What you should do: Please give again, word for word, the lines that lie between the start of the listing below and the line with "Given: Like Jay Dyer's post with 28 likes", both included.

Input records:
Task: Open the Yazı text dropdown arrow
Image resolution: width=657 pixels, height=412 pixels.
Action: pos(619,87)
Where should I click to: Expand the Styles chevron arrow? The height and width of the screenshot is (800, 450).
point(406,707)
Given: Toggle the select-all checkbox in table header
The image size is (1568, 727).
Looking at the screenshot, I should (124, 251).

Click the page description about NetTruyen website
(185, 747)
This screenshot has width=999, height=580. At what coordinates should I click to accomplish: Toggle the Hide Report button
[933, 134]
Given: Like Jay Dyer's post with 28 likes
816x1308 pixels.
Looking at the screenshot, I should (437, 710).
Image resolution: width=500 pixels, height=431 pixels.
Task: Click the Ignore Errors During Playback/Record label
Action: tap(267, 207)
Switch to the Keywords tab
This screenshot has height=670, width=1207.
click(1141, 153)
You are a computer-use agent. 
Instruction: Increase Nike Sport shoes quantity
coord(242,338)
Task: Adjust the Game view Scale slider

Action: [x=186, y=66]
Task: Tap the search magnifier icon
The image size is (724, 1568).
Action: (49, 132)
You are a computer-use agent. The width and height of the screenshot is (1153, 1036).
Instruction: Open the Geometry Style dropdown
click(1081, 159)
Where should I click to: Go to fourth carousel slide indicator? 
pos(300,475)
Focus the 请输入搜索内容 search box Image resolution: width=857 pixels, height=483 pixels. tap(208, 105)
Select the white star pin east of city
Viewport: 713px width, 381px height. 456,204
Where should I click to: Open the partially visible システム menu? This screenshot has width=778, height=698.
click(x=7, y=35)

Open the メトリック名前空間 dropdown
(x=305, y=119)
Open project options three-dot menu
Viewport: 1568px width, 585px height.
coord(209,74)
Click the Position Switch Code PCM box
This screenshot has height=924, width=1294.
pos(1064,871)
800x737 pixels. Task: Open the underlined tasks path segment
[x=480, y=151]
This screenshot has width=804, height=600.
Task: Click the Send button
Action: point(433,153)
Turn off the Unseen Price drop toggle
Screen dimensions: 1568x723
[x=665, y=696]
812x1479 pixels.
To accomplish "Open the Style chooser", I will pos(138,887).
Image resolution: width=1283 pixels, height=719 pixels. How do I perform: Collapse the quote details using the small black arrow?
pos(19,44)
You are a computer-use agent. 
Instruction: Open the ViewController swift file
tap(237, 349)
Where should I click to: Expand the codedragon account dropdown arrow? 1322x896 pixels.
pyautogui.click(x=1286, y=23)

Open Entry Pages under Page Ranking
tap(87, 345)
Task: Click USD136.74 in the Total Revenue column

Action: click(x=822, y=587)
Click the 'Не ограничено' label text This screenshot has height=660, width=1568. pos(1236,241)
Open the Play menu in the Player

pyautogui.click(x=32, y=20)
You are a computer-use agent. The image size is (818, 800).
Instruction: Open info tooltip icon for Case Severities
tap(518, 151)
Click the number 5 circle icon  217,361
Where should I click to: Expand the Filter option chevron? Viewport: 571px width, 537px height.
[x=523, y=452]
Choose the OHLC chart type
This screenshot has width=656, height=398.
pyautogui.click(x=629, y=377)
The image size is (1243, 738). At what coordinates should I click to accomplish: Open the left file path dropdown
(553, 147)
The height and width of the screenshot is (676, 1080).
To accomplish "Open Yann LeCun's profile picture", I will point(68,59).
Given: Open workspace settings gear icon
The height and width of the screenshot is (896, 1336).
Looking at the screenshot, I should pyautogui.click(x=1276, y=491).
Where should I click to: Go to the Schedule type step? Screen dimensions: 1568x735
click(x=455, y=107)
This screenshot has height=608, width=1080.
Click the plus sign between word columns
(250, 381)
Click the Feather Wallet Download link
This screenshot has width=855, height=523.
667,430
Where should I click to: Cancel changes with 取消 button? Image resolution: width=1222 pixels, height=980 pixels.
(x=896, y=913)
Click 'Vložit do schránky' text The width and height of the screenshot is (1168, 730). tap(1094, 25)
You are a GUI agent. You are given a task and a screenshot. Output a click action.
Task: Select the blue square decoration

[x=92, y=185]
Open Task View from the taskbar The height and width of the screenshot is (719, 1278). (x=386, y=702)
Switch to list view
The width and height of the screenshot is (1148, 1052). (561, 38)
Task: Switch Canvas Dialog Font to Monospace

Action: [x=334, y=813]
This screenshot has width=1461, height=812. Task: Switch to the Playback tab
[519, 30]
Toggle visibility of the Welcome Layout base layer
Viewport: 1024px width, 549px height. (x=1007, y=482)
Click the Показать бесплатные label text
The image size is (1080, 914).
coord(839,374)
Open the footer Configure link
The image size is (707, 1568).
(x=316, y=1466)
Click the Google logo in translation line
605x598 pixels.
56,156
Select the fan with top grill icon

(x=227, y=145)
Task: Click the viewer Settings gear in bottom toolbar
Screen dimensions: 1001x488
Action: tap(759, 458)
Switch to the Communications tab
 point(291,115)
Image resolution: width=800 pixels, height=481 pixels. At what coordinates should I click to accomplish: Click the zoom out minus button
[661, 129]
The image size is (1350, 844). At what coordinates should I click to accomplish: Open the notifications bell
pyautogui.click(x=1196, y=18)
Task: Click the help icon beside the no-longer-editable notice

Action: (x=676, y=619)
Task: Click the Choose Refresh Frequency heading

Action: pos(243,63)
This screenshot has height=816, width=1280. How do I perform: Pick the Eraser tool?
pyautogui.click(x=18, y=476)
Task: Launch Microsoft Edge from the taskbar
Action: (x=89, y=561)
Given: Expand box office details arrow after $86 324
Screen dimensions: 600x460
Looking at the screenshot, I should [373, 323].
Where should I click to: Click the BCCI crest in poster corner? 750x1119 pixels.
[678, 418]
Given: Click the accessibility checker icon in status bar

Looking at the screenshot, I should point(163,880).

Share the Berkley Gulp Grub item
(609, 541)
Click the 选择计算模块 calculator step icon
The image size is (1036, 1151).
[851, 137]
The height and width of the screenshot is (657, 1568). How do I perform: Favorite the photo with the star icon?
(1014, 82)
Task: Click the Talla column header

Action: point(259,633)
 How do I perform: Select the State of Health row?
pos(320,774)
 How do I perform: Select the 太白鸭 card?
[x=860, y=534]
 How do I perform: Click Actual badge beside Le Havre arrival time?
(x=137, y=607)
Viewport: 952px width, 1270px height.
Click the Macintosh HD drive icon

Solution to this problem:
Task: Open the Yazı text dropdown arrow
Image resolution: width=657 pixels, height=412 pixels.
Action: pos(619,87)
Where should I click to: Expand the Styles chevron arrow? The height and width of the screenshot is (800, 450).
point(406,707)
Given: Toggle the select-all checkbox in table header
The image size is (1568, 727).
Looking at the screenshot, I should (124, 251).

Click the page description about NetTruyen website
(185, 747)
This screenshot has width=999, height=580. At what coordinates should I click to accomplish: Toggle the Hide Report button
[933, 134]
Given: Like Jay Dyer's post with 28 likes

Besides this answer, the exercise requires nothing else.